A educação emocional é de grande importância para a educação de gestores. Segundo pesquisa desenvolvida por Abraham (2006), os alunos das escolas de negócio precisam desenvolver habilidades relacionadas à inteligência emocional, pois elas são fundamentais para uma carreira de sucesso e realização, e, complementa o autor, essa deve ser uma responsabilidade primordial dos educadores. Low et al. (2004) ressaltam que, apesar do desenvolvimento cognitivo

ser ainda o objetivo central das escolas, faculdades e universidades, pode ser desastroso promover uma educação sem contemplar conhecimentos emocionais e afetivos. Uma combinação de conhecimentos acadêmicos (cognitivos), comportamentais (ação) e afetivos (emocionais) é fundamental para os alunos enfrentarem as questões complexas com as quais irão se deparar, tanto na vida pessoal quanto na vida profissional.

Hué (2008) chama a atenção para o problema das instituições escolares, centradas exclusivamente no desenvolvimento da inteligência racional, desconsiderando as questões passionais da conduta humana nos ambientes escolares. O autor destaca que os educadores e os gestores das instituições de ensino não podem ficar cegos frente à outra realidade da inteligência humana, frente à parte emocional da inteligência.

Outro ponto importante relacionado com a educação da emoção refere-se ao fato de que aquilo que é emocionalmente aprendido é mais difícil de ser esquecido (HUÉ, 2008). O fato de a memória relacionar-se com as emoções tem o sentido biológico da reação frente a uma situação. A base fisiológica das emoções não está no coração, mas no cérebro. Tem sua base fisiológica no centro do cérebro no paleocórtex, próximo ao nariz, por isso chama-se rinencéfalo, o que explica o fato de a primeira sensação das emoções ter origem olfativa. A zona cerebral responsável pelas emoções encontra-se também próximo aos lobos temporais, lugar em que podemos encontrar a base da memória humana, as datas e os acontecimentos marcantes, tudo fica gravado nesse local. Nossa vida está regida pelas emoções, permitindo recordar bons e maus momentos. Os bons podem nos levar a viver na ilusão, os maus, por vezes, nos levam a não realizar com plenitude nossas atividades pessoais e profissionais.

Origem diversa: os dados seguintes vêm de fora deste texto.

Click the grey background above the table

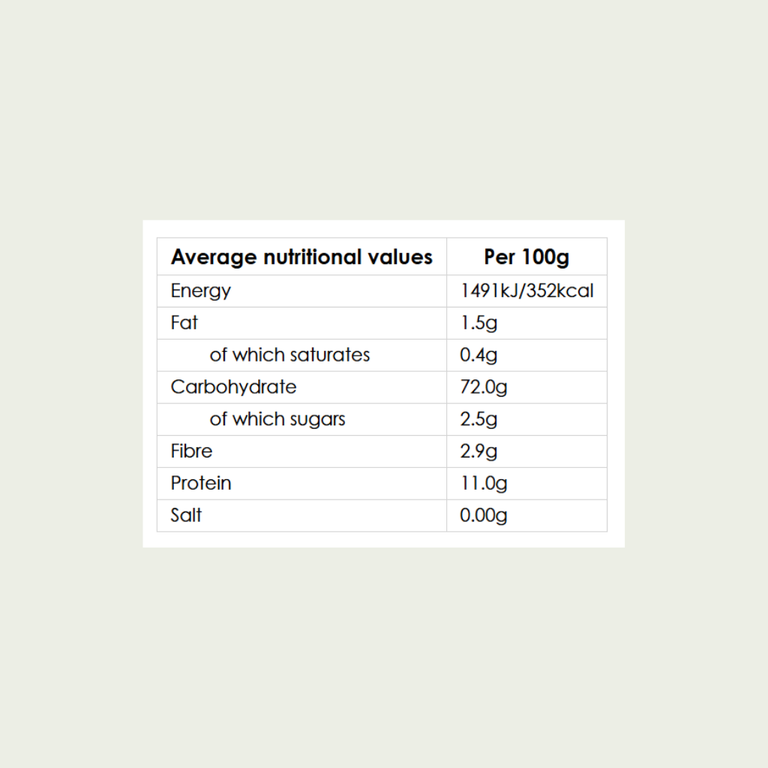tap(384, 108)
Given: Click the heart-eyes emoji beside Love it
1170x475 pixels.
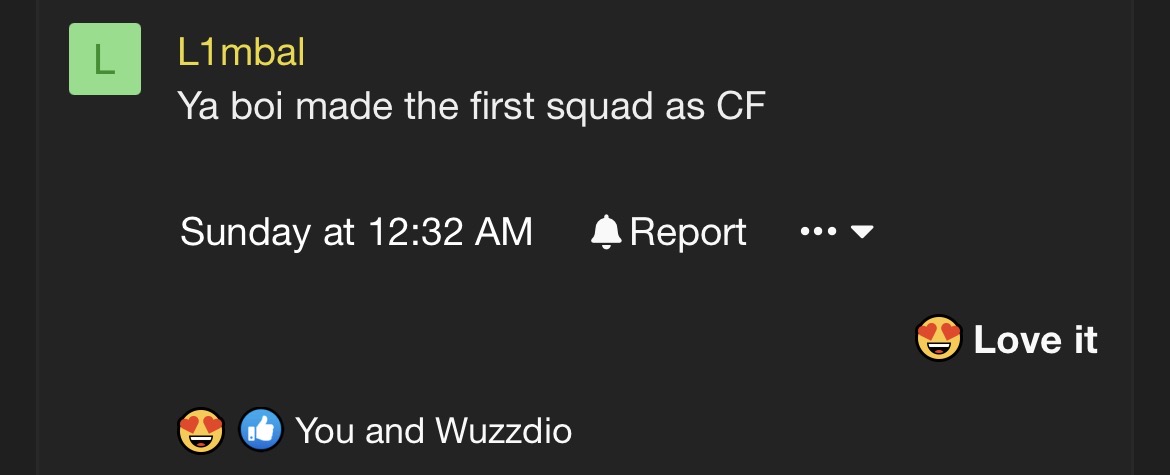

As emoções impulsionam o ser humano para a reação, ou seja, é o que faz a pessoa reagir. Por um lado, seus instintos, desejos e impulsos, e, por outro, os sentimentos, as emoções e os afetos. De acordo com Hué (2008), temos que aprender a conviver com as emoções positivas e negativas, os bons e maus momentos que podem ser recordados a qualquer tempo. Não podemos viver sem emoções. A alegria de viver está relacionada às mudanças, às tensões, às crises, ao enfrentamento de situações e às adversidades. Dessa forma, o ser humano precisa ser emocionalmente educado para conhecer as suas emoções e as alheias, sua

intensidade e suas causas e consequências, dando conta, assim, das suas próprias emoções, uma vez que está familiarizado com elas.

O sentimento é uma emoção pensada e repensada, uma vez que a realidade só existe na medida em que a pensamos. As emoções só existem na medida em que as valorizamos como negativas ou positivas. Para Hué (2008), é o pensamento positivo que regula o sentimento para o bem-estar, tudo está no pensamento. A verdadeira felicidade do ser humano, sua verdadeira realidade, encontra-se no pensamento e na capacidade de transformar emoções negativas em pensamentos positivos.